Required action
Below are records; extract exactly the lines from the one containing "Viewport: 904px width, 380px height." through the last, both included, and keep the pictures out.

[[ Listed records open ]]

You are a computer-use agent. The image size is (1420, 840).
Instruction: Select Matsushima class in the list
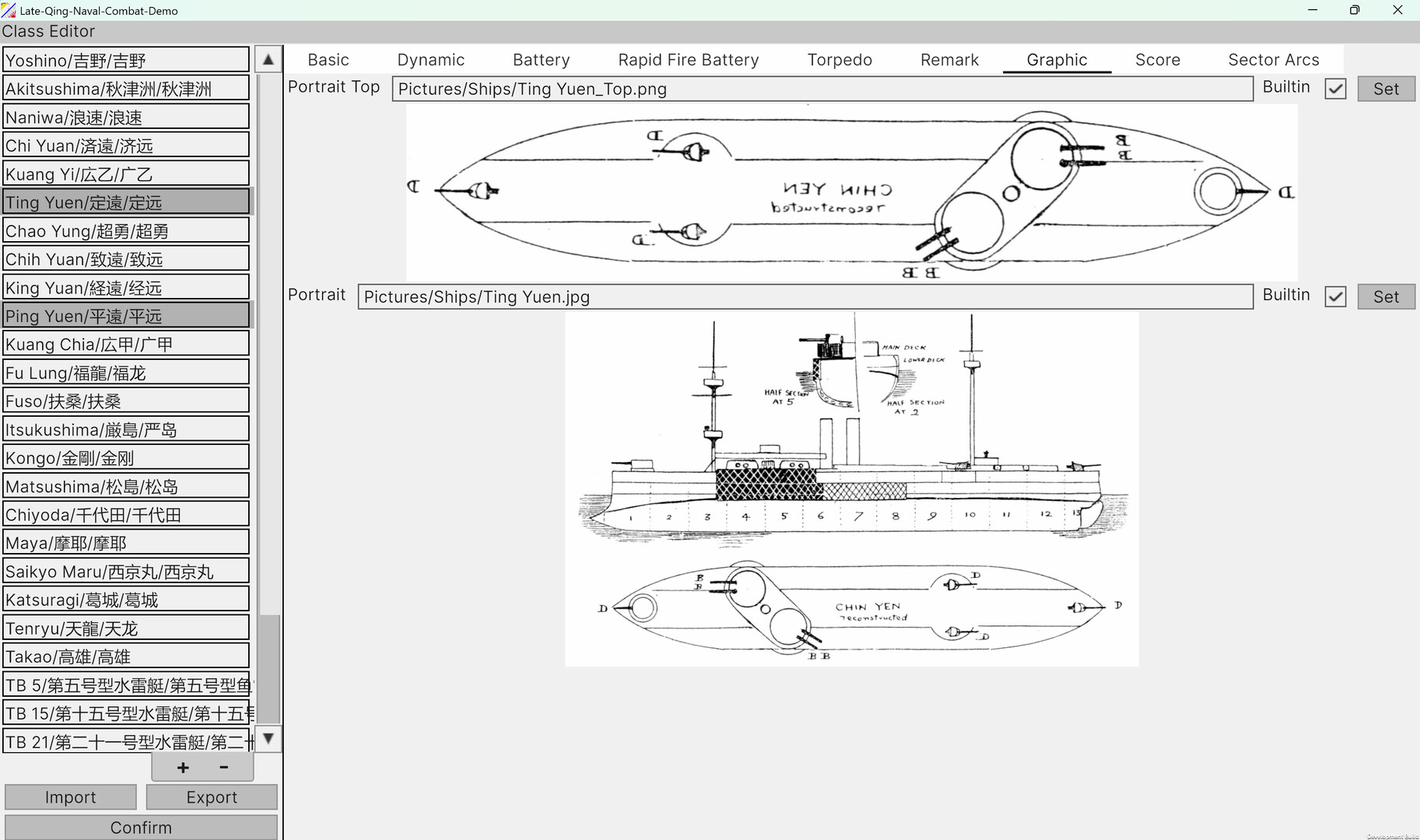pyautogui.click(x=126, y=487)
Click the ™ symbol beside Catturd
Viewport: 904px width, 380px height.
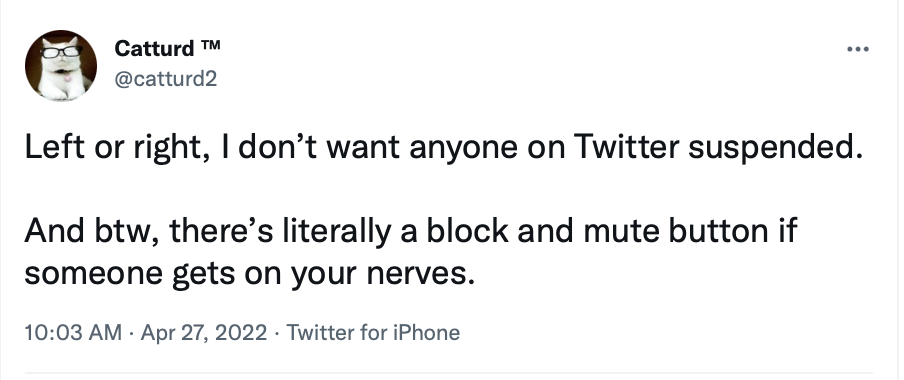point(210,44)
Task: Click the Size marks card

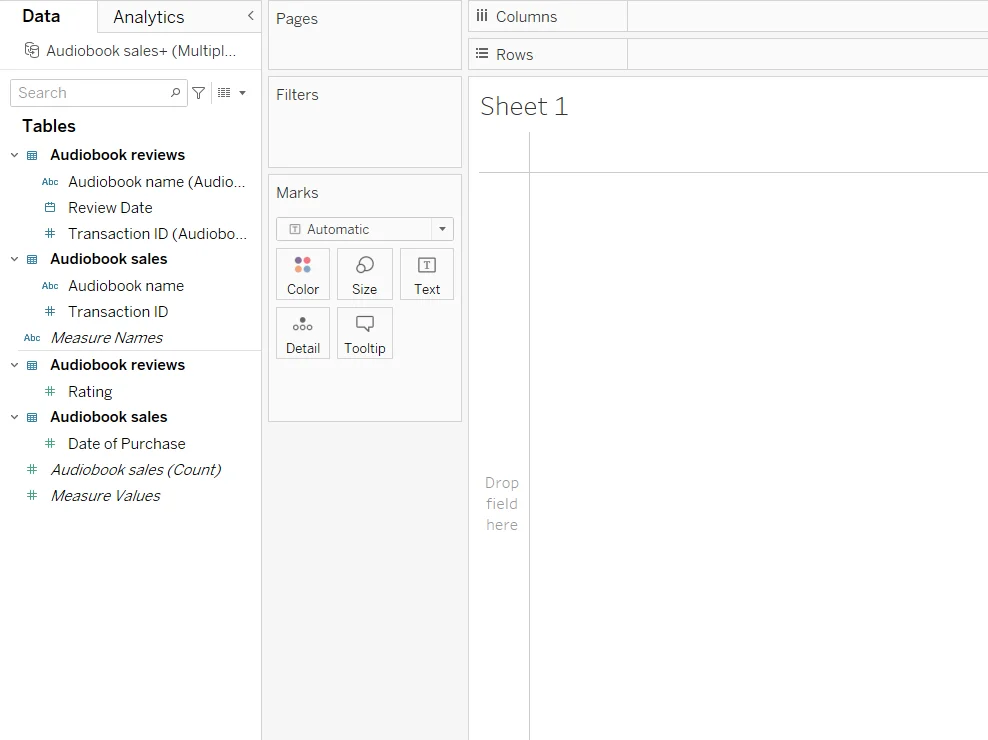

[[ Listed records closed ]]

Answer box
Viewport: 904px width, 380px height.
point(210,44)
Task: Click the Size marks card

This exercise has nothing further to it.